A sign of how things are going may be that, after two nights of pretty much falling asleep as soon as the light’s been switched off and then sleeping solidly until 7am or so — something that I’ve not really been able to do for a couple of months now, because of dealing with a sick dog and/or my anxiety over a sick dog — I’m still absolutely bone tired.
Wednesday was as emotionally devastating as anticipated, which in some ways feels like a blessing; if there’s one thing that I’ve learned across the last year or so, things can always get worse when you least expect it. Unfortunately, “as bad as expected” in this case means tears, grief, and the feeling of being dizzy from emotion, something that lasted through yesterday night. There were small mercies, not least of which being that Tango seemed ready to go when his time came, and I think everyone was at peace with how it eventually happened. Nonetheless, we’re still very aware of the lack of him in the house, and the hole left behind.
One of the unexpected by-products of having such an emotionally full midweek — really, the time leading up to Wednesday, too — is that, when Thursday arrived, none of us were really ready for it. How could we have to return to work (or, in the nine-year-old’s case, school)? Why didn’t we have more time to recover before plunging back into everything?

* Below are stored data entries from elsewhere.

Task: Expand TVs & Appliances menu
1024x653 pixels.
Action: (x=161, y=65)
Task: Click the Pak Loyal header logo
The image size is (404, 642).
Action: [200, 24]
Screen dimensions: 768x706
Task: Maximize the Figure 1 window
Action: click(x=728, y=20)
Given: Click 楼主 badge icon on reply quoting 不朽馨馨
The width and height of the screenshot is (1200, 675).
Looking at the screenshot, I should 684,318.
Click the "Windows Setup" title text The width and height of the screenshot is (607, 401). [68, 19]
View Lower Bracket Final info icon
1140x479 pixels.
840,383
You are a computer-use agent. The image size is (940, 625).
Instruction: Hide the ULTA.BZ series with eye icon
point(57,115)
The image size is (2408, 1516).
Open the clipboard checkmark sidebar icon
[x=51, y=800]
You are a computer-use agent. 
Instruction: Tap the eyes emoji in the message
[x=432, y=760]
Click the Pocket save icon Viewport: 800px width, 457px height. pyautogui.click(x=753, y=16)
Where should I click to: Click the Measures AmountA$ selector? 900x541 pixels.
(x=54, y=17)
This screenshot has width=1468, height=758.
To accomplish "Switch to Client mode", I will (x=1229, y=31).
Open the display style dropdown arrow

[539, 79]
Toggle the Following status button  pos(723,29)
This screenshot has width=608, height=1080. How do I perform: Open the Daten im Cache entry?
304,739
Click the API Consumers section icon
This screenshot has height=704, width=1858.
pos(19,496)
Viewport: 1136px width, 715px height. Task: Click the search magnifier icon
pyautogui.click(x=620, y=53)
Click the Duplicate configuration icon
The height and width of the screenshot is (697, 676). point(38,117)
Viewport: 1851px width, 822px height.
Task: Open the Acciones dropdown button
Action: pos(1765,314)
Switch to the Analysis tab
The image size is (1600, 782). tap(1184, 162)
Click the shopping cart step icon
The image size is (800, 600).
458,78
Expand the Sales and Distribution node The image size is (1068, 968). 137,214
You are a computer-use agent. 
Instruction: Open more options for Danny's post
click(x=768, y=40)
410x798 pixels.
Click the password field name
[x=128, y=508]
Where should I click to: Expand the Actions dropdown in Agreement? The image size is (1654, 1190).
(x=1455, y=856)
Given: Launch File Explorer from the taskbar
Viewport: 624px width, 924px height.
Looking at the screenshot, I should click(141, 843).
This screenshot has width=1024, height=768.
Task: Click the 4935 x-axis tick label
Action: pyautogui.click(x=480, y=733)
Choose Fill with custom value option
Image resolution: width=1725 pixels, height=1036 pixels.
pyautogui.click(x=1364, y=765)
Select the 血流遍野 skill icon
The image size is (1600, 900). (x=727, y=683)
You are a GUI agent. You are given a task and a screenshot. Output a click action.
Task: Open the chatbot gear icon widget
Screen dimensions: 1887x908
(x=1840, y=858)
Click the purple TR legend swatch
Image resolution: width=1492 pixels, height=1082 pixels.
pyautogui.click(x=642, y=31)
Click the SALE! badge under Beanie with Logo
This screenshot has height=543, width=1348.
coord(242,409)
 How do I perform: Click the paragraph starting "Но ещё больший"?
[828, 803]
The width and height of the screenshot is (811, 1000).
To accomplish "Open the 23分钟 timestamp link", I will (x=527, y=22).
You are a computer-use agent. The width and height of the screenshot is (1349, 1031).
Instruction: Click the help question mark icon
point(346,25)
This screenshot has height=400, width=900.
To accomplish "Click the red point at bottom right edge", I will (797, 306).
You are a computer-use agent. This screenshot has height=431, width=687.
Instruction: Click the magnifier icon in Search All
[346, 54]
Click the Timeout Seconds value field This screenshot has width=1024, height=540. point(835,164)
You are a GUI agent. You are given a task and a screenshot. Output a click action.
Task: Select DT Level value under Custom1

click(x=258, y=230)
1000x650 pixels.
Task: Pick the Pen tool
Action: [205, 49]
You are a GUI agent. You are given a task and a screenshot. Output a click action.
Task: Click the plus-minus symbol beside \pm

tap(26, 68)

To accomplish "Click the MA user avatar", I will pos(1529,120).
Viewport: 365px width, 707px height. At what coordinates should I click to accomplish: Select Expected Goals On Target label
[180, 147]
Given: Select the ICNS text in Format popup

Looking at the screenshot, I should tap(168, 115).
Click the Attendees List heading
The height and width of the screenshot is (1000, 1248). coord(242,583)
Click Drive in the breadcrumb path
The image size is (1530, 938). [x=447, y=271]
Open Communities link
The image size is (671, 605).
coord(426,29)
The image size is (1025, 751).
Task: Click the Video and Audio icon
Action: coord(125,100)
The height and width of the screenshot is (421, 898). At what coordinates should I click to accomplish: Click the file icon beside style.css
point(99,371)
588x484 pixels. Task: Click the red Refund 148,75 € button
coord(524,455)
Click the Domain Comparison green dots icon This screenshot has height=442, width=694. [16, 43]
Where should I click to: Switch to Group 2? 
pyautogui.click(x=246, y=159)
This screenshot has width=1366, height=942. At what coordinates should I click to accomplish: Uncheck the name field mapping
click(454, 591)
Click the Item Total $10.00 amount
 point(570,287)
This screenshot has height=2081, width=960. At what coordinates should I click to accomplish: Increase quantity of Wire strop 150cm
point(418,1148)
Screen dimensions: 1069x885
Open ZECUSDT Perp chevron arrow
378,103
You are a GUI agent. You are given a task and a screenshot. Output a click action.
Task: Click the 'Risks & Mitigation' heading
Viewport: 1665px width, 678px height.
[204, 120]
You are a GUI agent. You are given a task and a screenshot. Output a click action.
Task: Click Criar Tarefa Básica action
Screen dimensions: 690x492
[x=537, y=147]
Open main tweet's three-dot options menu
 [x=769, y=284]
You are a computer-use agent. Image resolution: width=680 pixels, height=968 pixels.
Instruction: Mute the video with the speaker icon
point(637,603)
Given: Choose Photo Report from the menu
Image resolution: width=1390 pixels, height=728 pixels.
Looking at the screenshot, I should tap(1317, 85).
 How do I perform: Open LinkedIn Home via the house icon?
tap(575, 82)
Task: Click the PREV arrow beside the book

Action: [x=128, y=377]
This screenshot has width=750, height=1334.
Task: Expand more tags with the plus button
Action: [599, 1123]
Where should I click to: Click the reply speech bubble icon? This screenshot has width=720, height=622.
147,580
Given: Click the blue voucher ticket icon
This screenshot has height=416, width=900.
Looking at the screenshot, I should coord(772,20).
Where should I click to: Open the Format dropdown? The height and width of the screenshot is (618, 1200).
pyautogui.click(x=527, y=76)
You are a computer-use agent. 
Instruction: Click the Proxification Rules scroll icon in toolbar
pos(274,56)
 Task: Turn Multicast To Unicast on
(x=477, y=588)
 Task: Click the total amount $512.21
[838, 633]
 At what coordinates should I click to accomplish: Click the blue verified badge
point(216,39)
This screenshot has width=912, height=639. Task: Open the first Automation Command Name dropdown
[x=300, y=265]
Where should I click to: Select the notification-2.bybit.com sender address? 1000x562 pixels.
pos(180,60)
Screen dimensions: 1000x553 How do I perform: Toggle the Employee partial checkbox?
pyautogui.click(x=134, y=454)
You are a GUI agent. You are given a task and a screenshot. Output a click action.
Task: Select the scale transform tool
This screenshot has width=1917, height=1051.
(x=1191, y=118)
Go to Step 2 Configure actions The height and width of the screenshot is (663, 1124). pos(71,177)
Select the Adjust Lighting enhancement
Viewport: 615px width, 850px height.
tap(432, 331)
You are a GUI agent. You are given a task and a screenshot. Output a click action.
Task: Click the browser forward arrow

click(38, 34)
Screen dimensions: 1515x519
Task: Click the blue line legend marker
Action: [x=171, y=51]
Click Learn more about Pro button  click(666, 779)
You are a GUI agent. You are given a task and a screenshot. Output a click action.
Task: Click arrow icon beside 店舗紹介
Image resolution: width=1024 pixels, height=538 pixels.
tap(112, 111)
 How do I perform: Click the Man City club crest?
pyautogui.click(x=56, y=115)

In a year where the passage of time has seemed apparently random and occurring entirely out of synch with anything resembling expectations, it felt as if the last two days of the week were a cruel prank being played on us, just to see how exhausted we’d get before the weekend arrived.
And so, here I am now, tired and fantasizing about getting a break — even if it’s simply spending a day on the couch, watching Dune or whatever. (We watched the first hour or so last night; it’s fun enough.) Fingers are crossed for calm metaphorical weather in the next few days, even if the actual weather is apparently going to be lousy.